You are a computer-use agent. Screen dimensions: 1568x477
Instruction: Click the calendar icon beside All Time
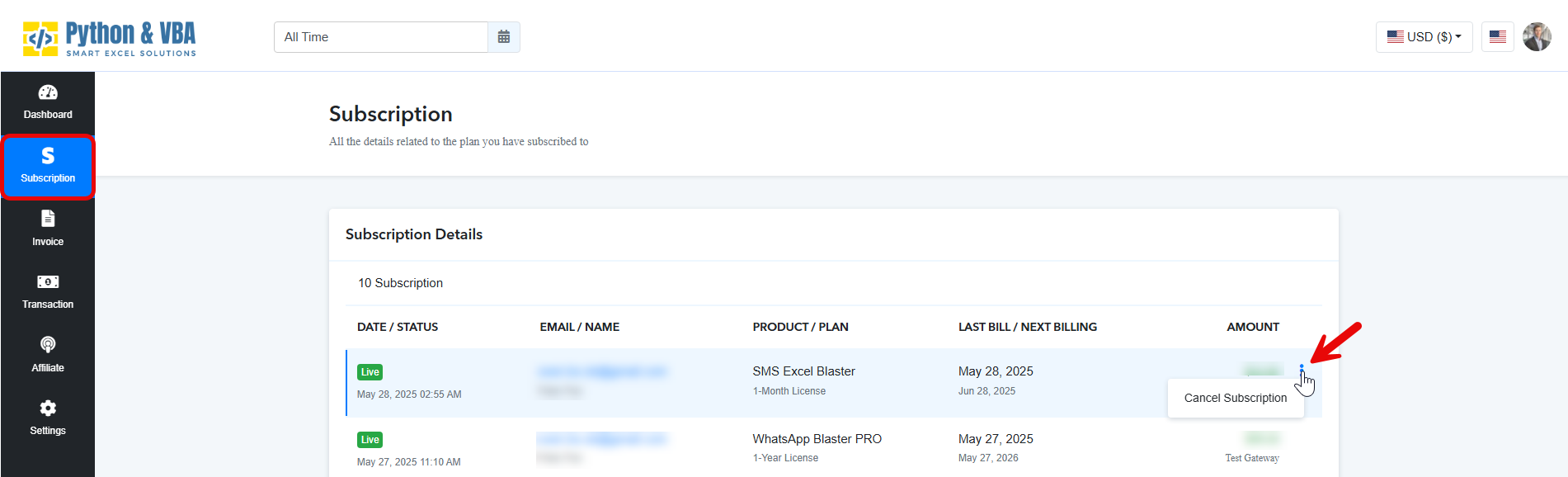[x=504, y=37]
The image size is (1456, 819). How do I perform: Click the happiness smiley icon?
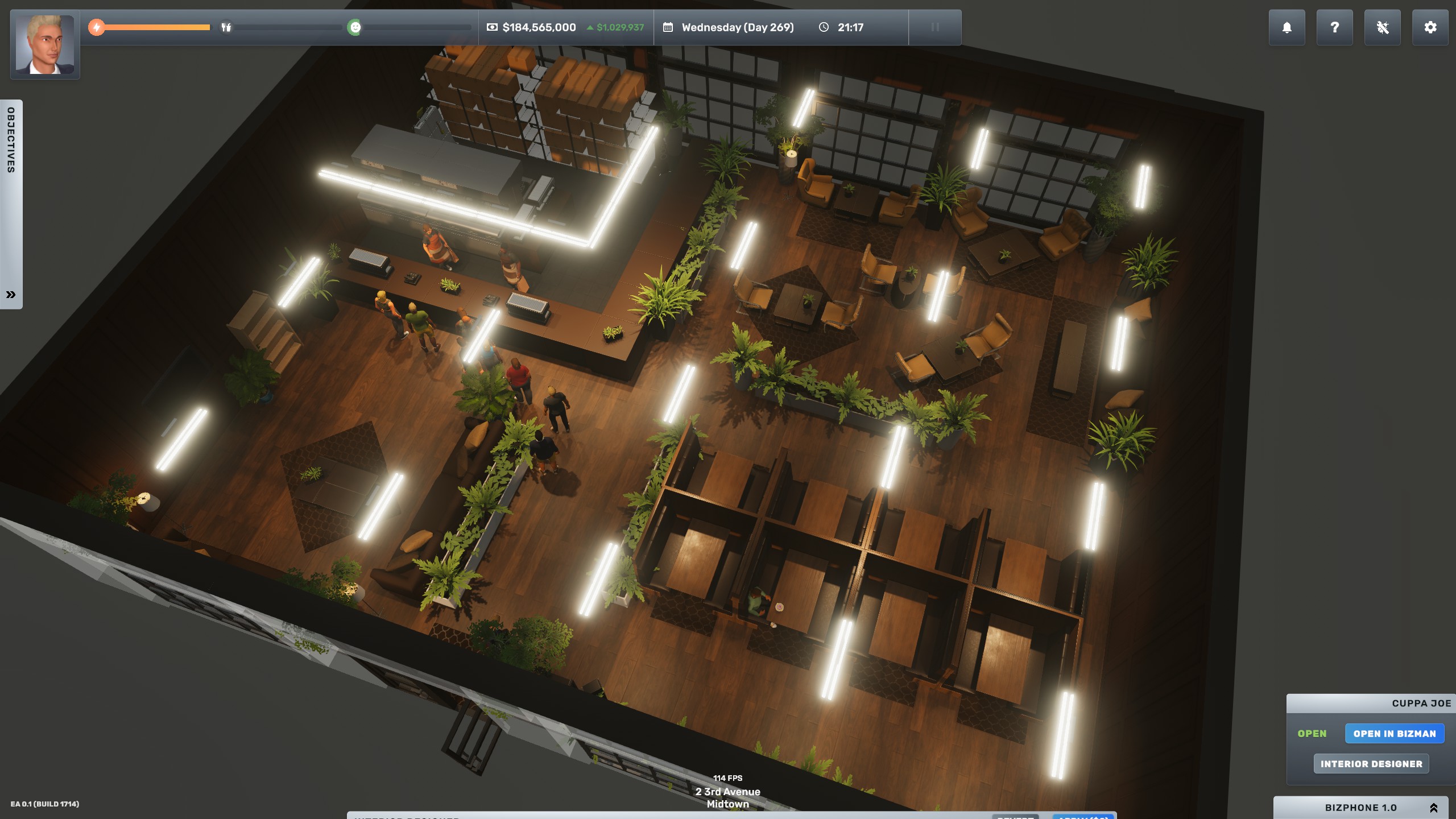(x=354, y=27)
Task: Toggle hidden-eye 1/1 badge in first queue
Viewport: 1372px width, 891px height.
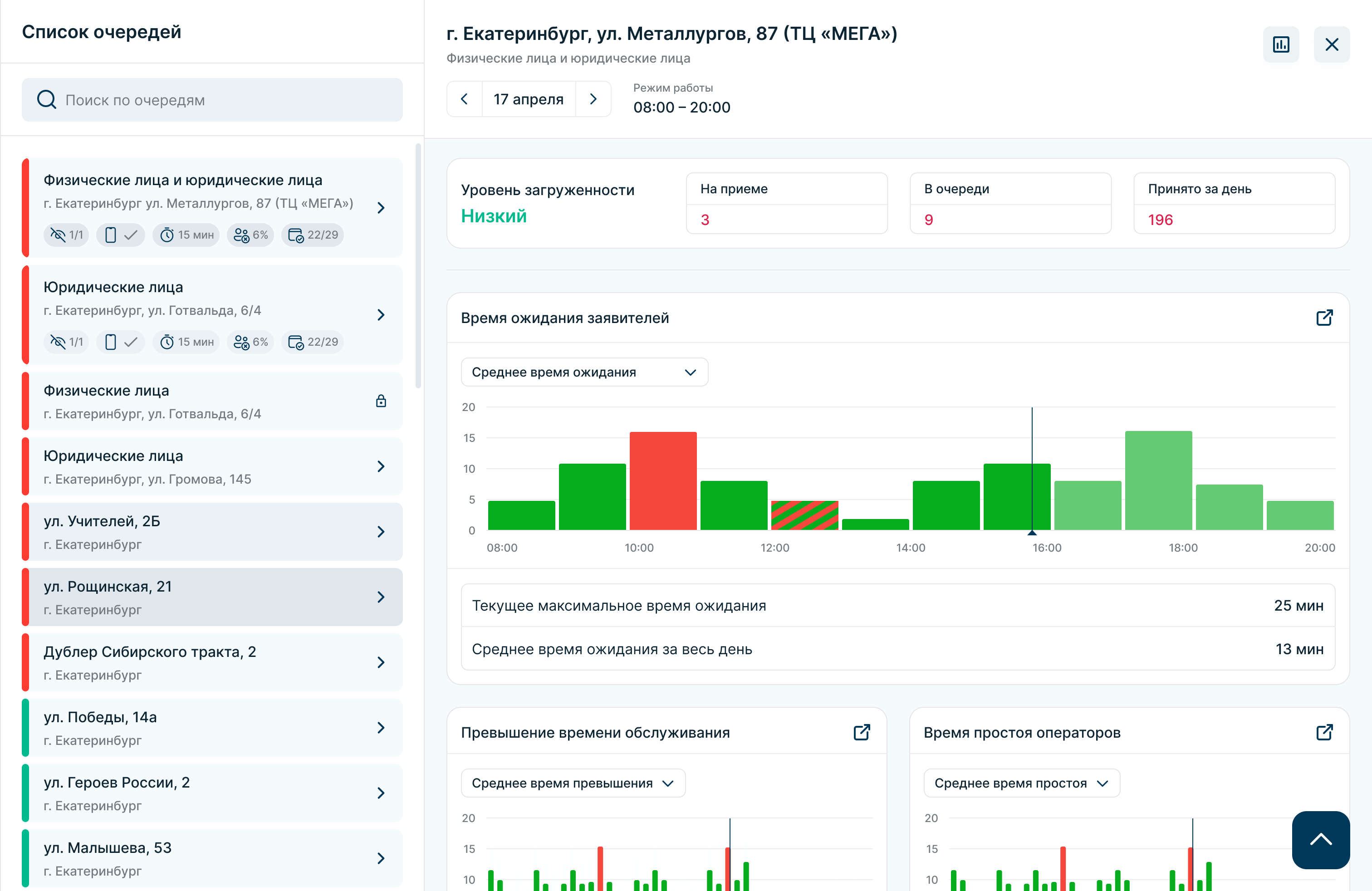Action: pos(66,235)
---
▸ **Problem requirements**
Can you write out the entries above again with every "icon" swapped for "button", changing nothing else and leaving out the pictures?

▸ **Solution for this task**
You are a computer-use agent. Screen dimensions: 1568x477
Instruction: Click the calendar button beside All Time
[x=504, y=37]
The image size is (1456, 819). How do I perform: Click the happiness smiley button?
(x=354, y=27)
Task: Toggle hidden-eye 1/1 badge in first queue
Viewport: 1372px width, 891px height.
Action: pos(66,235)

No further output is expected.